[WHAT THE TASK REQUIRES]: Reproduce each of the records below word for word.
#####
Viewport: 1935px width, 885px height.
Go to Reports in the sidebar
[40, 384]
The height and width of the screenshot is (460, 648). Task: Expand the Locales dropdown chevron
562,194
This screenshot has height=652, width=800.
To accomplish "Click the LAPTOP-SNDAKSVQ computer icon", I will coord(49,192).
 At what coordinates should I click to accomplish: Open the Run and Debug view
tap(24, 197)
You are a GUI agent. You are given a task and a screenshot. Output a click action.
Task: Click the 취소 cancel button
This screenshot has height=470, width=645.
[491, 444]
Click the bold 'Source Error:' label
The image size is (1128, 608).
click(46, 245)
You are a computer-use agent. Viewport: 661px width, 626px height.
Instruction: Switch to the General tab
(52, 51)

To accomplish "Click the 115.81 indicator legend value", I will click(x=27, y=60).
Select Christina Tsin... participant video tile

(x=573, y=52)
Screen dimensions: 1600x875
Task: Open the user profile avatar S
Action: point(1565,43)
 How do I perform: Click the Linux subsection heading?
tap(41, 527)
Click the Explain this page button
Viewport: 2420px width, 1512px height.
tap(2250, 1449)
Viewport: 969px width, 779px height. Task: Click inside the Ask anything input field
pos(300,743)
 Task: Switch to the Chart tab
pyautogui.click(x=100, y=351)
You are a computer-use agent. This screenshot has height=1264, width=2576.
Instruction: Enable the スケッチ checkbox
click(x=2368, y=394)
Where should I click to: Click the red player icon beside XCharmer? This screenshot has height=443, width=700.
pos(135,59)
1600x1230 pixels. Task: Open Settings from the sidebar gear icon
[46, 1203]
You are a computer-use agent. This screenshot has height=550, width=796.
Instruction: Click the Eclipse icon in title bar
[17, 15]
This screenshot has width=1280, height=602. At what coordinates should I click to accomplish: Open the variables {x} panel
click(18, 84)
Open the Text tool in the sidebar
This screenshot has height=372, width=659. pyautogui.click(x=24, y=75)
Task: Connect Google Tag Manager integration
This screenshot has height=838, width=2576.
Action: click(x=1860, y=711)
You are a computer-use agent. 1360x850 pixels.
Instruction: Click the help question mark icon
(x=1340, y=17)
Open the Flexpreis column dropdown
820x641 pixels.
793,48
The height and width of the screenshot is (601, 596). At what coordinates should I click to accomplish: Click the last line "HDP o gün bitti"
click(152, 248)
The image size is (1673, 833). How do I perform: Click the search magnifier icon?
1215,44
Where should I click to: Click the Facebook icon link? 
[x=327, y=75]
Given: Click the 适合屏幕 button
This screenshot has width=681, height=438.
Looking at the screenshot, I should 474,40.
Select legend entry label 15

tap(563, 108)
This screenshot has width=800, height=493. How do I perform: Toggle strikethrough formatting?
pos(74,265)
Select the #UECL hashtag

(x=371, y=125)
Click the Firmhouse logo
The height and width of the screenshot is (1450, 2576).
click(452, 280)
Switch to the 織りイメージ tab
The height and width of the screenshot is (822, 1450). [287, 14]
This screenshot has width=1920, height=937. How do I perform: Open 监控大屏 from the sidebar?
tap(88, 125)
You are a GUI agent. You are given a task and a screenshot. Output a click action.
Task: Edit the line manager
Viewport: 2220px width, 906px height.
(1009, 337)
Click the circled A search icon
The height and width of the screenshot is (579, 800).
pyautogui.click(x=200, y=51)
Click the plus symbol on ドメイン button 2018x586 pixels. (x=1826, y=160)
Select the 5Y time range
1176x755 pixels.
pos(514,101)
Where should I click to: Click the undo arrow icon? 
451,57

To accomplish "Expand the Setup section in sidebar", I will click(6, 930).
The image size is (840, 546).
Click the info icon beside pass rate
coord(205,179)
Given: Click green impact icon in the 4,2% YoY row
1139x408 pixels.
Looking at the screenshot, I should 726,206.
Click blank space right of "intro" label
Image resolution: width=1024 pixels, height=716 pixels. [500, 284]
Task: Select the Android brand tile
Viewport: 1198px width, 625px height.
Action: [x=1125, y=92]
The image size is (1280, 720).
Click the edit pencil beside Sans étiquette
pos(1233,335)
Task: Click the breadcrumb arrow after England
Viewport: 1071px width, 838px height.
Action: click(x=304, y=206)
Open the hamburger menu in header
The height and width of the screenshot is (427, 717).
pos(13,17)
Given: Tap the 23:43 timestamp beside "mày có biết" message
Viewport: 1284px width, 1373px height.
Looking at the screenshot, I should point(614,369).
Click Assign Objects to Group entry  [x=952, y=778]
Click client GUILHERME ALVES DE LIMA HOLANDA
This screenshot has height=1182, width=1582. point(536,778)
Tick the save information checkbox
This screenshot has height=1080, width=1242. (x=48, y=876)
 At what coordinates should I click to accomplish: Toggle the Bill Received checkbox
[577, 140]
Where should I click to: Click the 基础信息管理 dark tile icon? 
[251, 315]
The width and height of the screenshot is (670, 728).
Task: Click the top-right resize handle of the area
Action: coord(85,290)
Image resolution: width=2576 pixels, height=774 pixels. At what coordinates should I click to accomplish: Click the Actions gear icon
#####
[THE RESULT]:
Viewport: 1935px width, 885px height.
Go to Reports in the sidebar
[40, 384]
The height and width of the screenshot is (460, 648). Task: Expand the Locales dropdown chevron
562,194
This screenshot has height=652, width=800.
To accomplish "Click the LAPTOP-SNDAKSVQ computer icon", I will coord(49,192).
 At what coordinates should I click to accomplish: Open the Run and Debug view
tap(24, 197)
You are a GUI agent. You are given a task and a screenshot. Output a click action.
Task: Click the 취소 cancel button
This screenshot has height=470, width=645.
[491, 444]
Click the bold 'Source Error:' label
The image size is (1128, 608).
click(46, 245)
You are a computer-use agent. Viewport: 661px width, 626px height.
Instruction: Switch to the General tab
(52, 51)

To accomplish "Click the 115.81 indicator legend value", I will click(x=27, y=60).
Select Christina Tsin... participant video tile

(x=573, y=52)
Screen dimensions: 1600x875
Task: Open the user profile avatar S
Action: point(1565,43)
 How do I perform: Click the Linux subsection heading?
tap(41, 527)
Click the Explain this page button
Viewport: 2420px width, 1512px height.
tap(2250, 1449)
Viewport: 969px width, 779px height. Task: Click inside the Ask anything input field
pos(300,743)
 Task: Switch to the Chart tab
pyautogui.click(x=100, y=351)
You are a computer-use agent. This screenshot has height=1264, width=2576.
Instruction: Enable the スケッチ checkbox
click(x=2368, y=394)
Where should I click to: Click the red player icon beside XCharmer? This screenshot has height=443, width=700.
pos(135,59)
1600x1230 pixels. Task: Open Settings from the sidebar gear icon
[46, 1203]
You are a computer-use agent. This screenshot has height=550, width=796.
Instruction: Click the Eclipse icon in title bar
[17, 15]
This screenshot has width=1280, height=602. At what coordinates should I click to accomplish: Open the variables {x} panel
click(18, 84)
Open the Text tool in the sidebar
This screenshot has height=372, width=659. pyautogui.click(x=24, y=75)
Task: Connect Google Tag Manager integration
This screenshot has height=838, width=2576.
Action: click(x=1860, y=711)
You are a computer-use agent. 1360x850 pixels.
Instruction: Click the help question mark icon
(x=1340, y=17)
Open the Flexpreis column dropdown
820x641 pixels.
793,48
The height and width of the screenshot is (601, 596). At what coordinates should I click to accomplish: Click the last line "HDP o gün bitti"
click(152, 248)
The image size is (1673, 833). How do I perform: Click the search magnifier icon?
1215,44
Where should I click to: Click the Facebook icon link? 
[x=327, y=75]
Given: Click the 适合屏幕 button
This screenshot has width=681, height=438.
Looking at the screenshot, I should 474,40.
Select legend entry label 15

tap(563, 108)
This screenshot has width=800, height=493. How do I perform: Toggle strikethrough formatting?
pos(74,265)
Select the #UECL hashtag

(x=371, y=125)
Click the Firmhouse logo
The height and width of the screenshot is (1450, 2576).
click(452, 280)
Switch to the 織りイメージ tab
The height and width of the screenshot is (822, 1450). [287, 14]
This screenshot has width=1920, height=937. How do I perform: Open 监控大屏 from the sidebar?
tap(88, 125)
You are a GUI agent. You are given a task and a screenshot. Output a click action.
Task: Edit the line manager
Viewport: 2220px width, 906px height.
(1009, 337)
Click the circled A search icon
The height and width of the screenshot is (579, 800).
pyautogui.click(x=200, y=51)
Click the plus symbol on ドメイン button 2018x586 pixels. (x=1826, y=160)
Select the 5Y time range
1176x755 pixels.
pos(514,101)
Where should I click to: Click the undo arrow icon? 
451,57

To accomplish "Expand the Setup section in sidebar", I will click(6, 930).
The image size is (840, 546).
Click the info icon beside pass rate
coord(205,179)
Given: Click green impact icon in the 4,2% YoY row
1139x408 pixels.
Looking at the screenshot, I should 726,206.
Click blank space right of "intro" label
Image resolution: width=1024 pixels, height=716 pixels. [500, 284]
Task: Select the Android brand tile
Viewport: 1198px width, 625px height.
Action: [x=1125, y=92]
The image size is (1280, 720).
Click the edit pencil beside Sans étiquette
pos(1233,335)
Task: Click the breadcrumb arrow after England
Viewport: 1071px width, 838px height.
Action: click(x=304, y=206)
Open the hamburger menu in header
The height and width of the screenshot is (427, 717).
pos(13,17)
Given: Tap the 23:43 timestamp beside "mày có biết" message
Viewport: 1284px width, 1373px height.
Looking at the screenshot, I should point(614,369).
Click Assign Objects to Group entry  [x=952, y=778]
Click client GUILHERME ALVES DE LIMA HOLANDA
This screenshot has height=1182, width=1582. point(536,778)
Tick the save information checkbox
This screenshot has height=1080, width=1242. (x=48, y=876)
 At what coordinates should I click to accomplish: Toggle the Bill Received checkbox
[577, 140]
Where should I click to: Click the 基础信息管理 dark tile icon? 
[251, 315]
The width and height of the screenshot is (670, 728).
Task: Click the top-right resize handle of the area
Action: coord(85,290)
Image resolution: width=2576 pixels, height=774 pixels. At what coordinates should I click to accomplish: Click the Actions gear icon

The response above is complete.